Входили в полупустую тратторию. Улиток не было. Альберто заказывал себе спагетти.
- Как, разве ты не на диете? - говорила Миранда.
- Заткнись! - отвечал Альберто. - Ты мне подрезаешь крылья!
- Я так устаю от Альберто! - по утрам жаловалась Миранда матери. Вечно ему не сидится на месте, не знает, чем себя занять! То ему есть хочется, то пить, то бежать куда-то! Все ищет развлечений!
- Он весь в меня, - говорила мать. - Я тоже не прочь поразвлечься! Например, куда-нибудь поехать!
- Да ну! - говорила Миранда. - Дома все равно лучше. А может, мне на рождество поехать в Сан-Ремо к Елене? - добавляла она. - Но с другой стороны, что там делать? Дома лучше!

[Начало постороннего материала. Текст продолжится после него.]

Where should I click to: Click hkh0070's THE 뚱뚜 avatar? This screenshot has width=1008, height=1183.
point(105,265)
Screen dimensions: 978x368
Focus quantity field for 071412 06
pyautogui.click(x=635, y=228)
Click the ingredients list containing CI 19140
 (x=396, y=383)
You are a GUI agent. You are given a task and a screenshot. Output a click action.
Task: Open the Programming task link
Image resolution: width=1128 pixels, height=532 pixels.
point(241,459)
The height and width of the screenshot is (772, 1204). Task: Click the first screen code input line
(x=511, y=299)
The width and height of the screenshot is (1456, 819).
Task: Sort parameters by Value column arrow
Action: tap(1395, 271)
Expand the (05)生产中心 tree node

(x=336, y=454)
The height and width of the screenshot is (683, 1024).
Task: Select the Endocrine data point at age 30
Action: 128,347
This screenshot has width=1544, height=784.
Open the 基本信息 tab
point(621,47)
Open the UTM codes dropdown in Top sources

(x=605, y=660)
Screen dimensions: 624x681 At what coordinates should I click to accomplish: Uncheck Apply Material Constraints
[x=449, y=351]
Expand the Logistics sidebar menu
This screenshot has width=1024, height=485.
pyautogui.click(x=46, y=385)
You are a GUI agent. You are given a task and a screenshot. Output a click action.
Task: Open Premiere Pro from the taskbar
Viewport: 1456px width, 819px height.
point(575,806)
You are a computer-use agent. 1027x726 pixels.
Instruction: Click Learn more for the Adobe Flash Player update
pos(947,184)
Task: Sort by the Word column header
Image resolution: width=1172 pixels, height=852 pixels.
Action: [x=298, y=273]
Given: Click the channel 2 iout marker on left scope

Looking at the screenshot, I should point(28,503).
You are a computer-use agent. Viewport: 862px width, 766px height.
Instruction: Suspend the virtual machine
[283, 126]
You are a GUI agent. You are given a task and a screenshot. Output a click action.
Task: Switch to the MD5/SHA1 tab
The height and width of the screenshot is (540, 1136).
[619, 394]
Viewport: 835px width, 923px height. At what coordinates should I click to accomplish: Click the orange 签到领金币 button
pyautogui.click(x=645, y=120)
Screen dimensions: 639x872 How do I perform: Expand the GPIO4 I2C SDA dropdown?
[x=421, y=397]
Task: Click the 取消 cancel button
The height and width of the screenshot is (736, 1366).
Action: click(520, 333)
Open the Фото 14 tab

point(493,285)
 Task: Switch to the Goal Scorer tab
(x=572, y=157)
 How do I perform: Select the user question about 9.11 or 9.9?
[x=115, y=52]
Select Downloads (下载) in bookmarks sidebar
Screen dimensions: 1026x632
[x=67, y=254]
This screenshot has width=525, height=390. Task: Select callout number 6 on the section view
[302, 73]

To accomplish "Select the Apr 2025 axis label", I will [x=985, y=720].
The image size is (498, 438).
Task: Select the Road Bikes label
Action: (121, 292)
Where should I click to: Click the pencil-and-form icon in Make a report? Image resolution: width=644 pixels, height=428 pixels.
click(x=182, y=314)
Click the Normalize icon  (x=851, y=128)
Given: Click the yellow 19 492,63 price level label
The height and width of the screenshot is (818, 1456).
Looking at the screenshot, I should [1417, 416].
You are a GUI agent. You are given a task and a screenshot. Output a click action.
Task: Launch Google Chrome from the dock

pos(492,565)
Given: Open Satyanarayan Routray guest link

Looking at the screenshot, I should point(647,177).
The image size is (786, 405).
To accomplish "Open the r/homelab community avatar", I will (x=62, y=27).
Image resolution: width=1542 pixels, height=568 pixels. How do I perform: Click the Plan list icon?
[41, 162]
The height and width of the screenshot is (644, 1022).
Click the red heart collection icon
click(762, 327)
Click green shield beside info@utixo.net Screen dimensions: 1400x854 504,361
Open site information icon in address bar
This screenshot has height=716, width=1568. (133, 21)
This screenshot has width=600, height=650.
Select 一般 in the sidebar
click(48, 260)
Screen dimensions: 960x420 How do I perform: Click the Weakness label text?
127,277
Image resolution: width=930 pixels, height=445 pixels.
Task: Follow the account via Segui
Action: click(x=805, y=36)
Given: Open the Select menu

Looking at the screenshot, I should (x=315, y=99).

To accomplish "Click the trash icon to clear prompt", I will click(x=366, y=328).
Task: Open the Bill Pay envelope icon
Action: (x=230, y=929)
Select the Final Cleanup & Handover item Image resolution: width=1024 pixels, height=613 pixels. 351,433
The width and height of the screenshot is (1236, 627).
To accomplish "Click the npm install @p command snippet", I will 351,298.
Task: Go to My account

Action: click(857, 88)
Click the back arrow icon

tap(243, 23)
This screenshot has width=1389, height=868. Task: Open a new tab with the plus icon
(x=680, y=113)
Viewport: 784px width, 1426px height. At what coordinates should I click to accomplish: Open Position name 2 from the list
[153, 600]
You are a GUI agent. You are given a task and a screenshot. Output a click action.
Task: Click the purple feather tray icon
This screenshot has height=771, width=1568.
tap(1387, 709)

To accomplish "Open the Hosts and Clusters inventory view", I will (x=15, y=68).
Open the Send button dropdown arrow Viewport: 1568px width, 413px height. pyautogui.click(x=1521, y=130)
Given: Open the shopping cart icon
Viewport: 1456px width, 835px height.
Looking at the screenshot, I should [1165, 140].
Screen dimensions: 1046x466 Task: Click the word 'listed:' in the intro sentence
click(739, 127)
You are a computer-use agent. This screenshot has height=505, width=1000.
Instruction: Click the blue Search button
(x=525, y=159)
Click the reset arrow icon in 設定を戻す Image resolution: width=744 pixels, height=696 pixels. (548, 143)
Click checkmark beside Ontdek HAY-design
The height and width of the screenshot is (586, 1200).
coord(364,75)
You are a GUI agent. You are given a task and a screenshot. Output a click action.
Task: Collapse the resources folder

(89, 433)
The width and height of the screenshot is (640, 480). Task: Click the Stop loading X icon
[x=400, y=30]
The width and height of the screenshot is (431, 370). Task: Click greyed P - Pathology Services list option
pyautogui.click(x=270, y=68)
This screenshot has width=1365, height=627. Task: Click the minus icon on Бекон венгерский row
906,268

- Знаешь, я играла там в казино! - рассказывала она матери, вернувшись из Сан-Ремо. - И продулась! Этот болван Альберто тоже. Мы вместе просадили десять тысяч лир!
- В Сан-Ремо, - сообщала мать отцу, - Миранда играла в казино. Они с Альберто проиграли десять тысяч лир!
- Десять тысяч! - бушевал отец. - Идиоты! Скажи им, чтоб больше не смели играть! Скажи, я категорически запрещаю!
И писал Джино: "Этот идиот Альберто проиграл крупную сумму в казино в Сан-Ремо".
После войны понятия отца о деньгах стали еще более расплывчатыми. Как-то во время войны он попросил Альберто купить ему десять банок сгущенки. Альберто достал их на черном рынке, заплатив более сотни лир за банку. Отец спросил, сколько он ему должен.
- Да бросьте, - ответил Альберто, - ничего.
Отец вложил ему в руку сорок лир и сказал:
- Сдачу оставь себе.
- Знаешь, мои акции Инчета опять упали! - говорила Миранда матери. Продать, что ли, их? - И улыбалась беззаботно и лукаво, как всегда, когда говорила о своих проигрышах или выигрышах.
- Знаешь, Миранда продает свои акции, - говорила мать отцу. - И нам советует продать наши на недвижимость.